Weekly Movie Review: Kingsman: The Golden Circle


    The 2014 spy/action extravaganza Kingsman: The Secret Service introduced Eggsy (Taron Egerton), a troubled kid possibly headed for a life of crime. He is pulled out of his regular life by Harry Hart (Colin Firth), a secret agent whom Eggsy’s father had given his life to save, and entered into training to join the super-duper secret spy agency known as The Kingsman. The Kingsman then worked together to battle a psychotic megalomaniac played by an exceedingly bizarre Samuel L. Jackson. Lots of swearing and violent action scenes ensued.

    Now, three years later, we have Kingsman: The Golden Circle. This time, Eggsy and his fellow agents must team up with their American counterparts, The Statesman (featuring characters played by Channing Tatum, Halle Barry and Jeff Bridges), to battle a psychotic, attention craving drug kingpin played by Julianne Moore. Lots of swearing and violent action scenes ensue.

    I generally try to stay away from the phrase “if you liked (blank), then you’ll also like (blank),” but if you liked Secret Service, you’re likely to enjoy Golden Circle. The sequel is exactly like the original in terms of tone and pacing, its sense of humor is the same and so is its level of action. I thought the original was OK, but with some serious issues and this film is the exact same way. They feel like fun, escapist romps bloated to excess.

    The first film had a dull lead character, was overly long and far too explicitly violent to be the fun adventure it wanted to be (there was one scene in particular, a massacre in a church, that was extremely uncomfortable to watch). However, it had a good performance from Colin Firth, an enjoyably eclectic cast and the fascinating strangeness of Jackson and his sword-legged assistant (Sofia Boutella).

    Golden Circle fixes some of those problems and then comes up with new ones. Taron Egerton’s Eggsy is given much more to do this time around and actually becomes kind of likable, which makes the story a little easier to get into. The violence also seems to be toned down a tad. There may be more action in this film, but it feels more cartoonish and less bloody (with a couple of exceptions). Also, like in Secret Service, the cast is good and seems to be having fun with the ridiculousness of the story they are in.

    Unfortunately, it is even longer than the already too long original and its villain is not very interesting. There is just so much going on in this movie with so many subplots that it takes away from the ones that work.

    Also, the best thing about the first film, Colin Firth’s performance as the gentlemanly Harry Hart, has been completely squandered this time around.
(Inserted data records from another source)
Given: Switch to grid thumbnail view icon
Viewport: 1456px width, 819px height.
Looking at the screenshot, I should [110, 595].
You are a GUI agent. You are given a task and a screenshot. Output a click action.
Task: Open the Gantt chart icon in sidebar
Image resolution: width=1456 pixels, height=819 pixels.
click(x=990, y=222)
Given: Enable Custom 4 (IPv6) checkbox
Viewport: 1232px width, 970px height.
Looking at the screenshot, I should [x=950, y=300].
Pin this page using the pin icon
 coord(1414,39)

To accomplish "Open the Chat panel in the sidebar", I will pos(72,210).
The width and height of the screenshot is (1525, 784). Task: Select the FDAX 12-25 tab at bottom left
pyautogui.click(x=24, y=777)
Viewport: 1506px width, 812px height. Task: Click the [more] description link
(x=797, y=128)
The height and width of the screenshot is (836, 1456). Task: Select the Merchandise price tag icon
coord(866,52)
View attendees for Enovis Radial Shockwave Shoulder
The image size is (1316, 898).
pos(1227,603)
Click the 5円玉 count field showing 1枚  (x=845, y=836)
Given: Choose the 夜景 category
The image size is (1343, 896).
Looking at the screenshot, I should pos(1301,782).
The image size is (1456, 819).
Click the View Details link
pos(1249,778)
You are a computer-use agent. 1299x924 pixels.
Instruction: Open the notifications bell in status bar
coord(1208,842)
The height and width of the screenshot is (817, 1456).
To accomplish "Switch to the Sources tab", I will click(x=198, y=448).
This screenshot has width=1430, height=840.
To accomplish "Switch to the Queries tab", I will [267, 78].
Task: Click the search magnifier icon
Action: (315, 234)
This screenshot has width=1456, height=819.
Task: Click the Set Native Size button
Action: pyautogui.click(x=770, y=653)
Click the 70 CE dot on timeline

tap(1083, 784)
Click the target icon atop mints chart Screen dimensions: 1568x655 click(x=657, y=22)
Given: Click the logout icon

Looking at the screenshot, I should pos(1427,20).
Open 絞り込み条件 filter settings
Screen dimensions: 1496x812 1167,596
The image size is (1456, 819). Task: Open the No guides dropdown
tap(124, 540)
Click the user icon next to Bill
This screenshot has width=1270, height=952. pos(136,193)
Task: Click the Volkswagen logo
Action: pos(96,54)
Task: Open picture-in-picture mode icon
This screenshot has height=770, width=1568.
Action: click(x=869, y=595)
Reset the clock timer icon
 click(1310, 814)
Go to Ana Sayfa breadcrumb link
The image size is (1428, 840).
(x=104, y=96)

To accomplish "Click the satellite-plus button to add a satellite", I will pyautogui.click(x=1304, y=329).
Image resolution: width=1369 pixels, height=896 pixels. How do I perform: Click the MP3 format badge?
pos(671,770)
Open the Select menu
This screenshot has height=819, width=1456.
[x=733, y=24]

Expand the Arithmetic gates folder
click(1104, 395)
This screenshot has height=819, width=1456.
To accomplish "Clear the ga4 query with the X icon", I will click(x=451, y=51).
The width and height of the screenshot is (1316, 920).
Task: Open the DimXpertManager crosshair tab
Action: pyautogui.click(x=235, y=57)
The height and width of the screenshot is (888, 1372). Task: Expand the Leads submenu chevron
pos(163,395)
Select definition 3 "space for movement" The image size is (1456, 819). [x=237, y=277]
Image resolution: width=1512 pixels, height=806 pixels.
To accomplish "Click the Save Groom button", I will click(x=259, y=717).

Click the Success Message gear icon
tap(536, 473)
I won’t divulge what he does, since his appearance is technically a spoiler (though one that has been revealed in all the advertising materials), but his story arc does not allow him to demonstrate his considerable charm.

    The Kingsman films (loosely based on a comic book series created by Mark Millar and Dave Gibbons) know exactly what they want to be. These days, sequels aim to be bigger and louder than their predecessors. That is certainly the case with The Golden Circle. If you’ve seen the original, or even just a trailer for this one, you already know what you are going to get here. Audiences seem appreciative thus far. However, if the people behind the franchise keep trying to entertain through excess and absurdity, audiences may find each successive film too familiar. 3 out of 5 stars.